Die Rückverfolgbarkeit von Käse hat mehr Stationen als fast jedes andere Lebensmittel: Bauernhof → Milchtanker → Silo → Kessel → Charge → Reiferaum → Einstufung → Schneiden/Verpacken → Versand → Depot, oft mit Private-Label-Umcodierungen am Ende. Keystone führt diese gesamte Kette als einen verbundenen Datensatz. Meldet ein Betrieb ein Rückstandsproblem, zeigt ein Klick jede Charge, die von dieser Milch betroffen war, und jeden Kunden, der diese Chargen erhalten hat. Fragt ein Händler seine SKU und ein MHD an, führt das zurück bis zum Kessel und zum Herstellungstag-Datensatz.

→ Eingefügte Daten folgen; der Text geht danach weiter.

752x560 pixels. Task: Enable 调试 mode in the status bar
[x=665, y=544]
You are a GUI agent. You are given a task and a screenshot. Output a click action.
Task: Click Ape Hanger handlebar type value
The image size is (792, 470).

Das ist die Übung, die BRCGS innerhalb von 4 Stunden mit einer geschlossenen Massenbilanz erwartet, in Keystone wird die Kette in unter 30 Sekunden dargestellt, und die Massenbilanz wird aus denselben Aufzeichnungen berechnet.
Die kniffligen Käseprobleme
Gelöst, weil ein echter Käser uns dazu gebracht hat, sie zu lösen.
- Einstufung teilt eine Charge auf — Erstklassige Ware für den Einzelhandel, zweite Wahl für Foodservice, Reste für die Wiederverarbeitung, jeder Weg behält die Losidentität und Menge bei, sodass die Massenbilanz weiterhin stimmt.
- Schneiden & Verpacken als zweite Herstellung — Ein 7-kg-Laib wird mit einer neuen Verpackungscharge und einem neuen Mindesthaltbarkeitsdatum in 28 Einzelverkaufskeile aufgeteilt. Die Keil-Charge bleibt mit der übergeordneten Laib-Charge verknüpft.
- Saisonale Milchschwankungen — Die Ausbeute im Verhältnis zum Milchvolumen wird pro Produktionslauf erfasst, sodass Frühjahrs- und Winterherstellungen vergleichbar sind und Preisgespräche mit Einzelhändlern datenbasiert geführt werden.
- Bewegungen im Affinage-Raum — Chargen werden zwischen Räumen verlagert und mit einer Standorthistorie versehen, bei einer Temperaturabweichung wissen Sie genau, welche Chargen wann dort waren.
FAQs
Frequently asked.
Unterstützen Sie mehrstufige Prozesse (z. B. Beizen, Räuchern, Reifräume)?
Ja, jede Charge kann beliebige Prozessstufen durchlaufen, jeweils mit eigener Dauer, Standort und QC‑Kontrollpunkten. Cashel Blue nutzt dies für Bewegungen in Reifräumen; Räucherkammern und Beizen werden auf die gleiche Weise unterstützt.
Können wir pro Kunde eigene Rezeptvarianten haben (Eigenmarken)?
Ja. Jede Kunden-SKU kann ihrer eigenen Variante des Basisrezepts zugeordnet werden. Bidirektionale Suche, nach Ihrem internen Code oder dem Code des Einzelhändlers.
Wie verhält sich das im Vergleich zu einem käsespezifischen ERP?
Die meisten käsespezifischen ERPs benötigen eine Implementierungszeit von 6–12 Monaten und ein sechsstelliges Budget. Keystone ist die leichtere, von Gründern geführte Produktionsschicht, die innerhalb von 30 Tagen live geht und nur einen Bruchteil der Kosten verursacht, für Käsehersteller, die kein vollständiges ERP-Projekt zusätzlich brauchen.
Muss mein Finanzteam umgeschult werden?
Nein. Die Finanzabteilung arbeitet weiterhin in Ihrem bestehenden Buchhaltungssystem. Die Änderung ist operativ, nicht finanziell.
Können wir das für Kuh-, Schaf- und Ziegenmilch in einem Mandanten betreiben?
Ja, die Milchquelle ist ein Lieferattribut. Eine Produktion für mehrere Tierarten lässt sich problemlos über dieselbe Prozesskette abwickeln.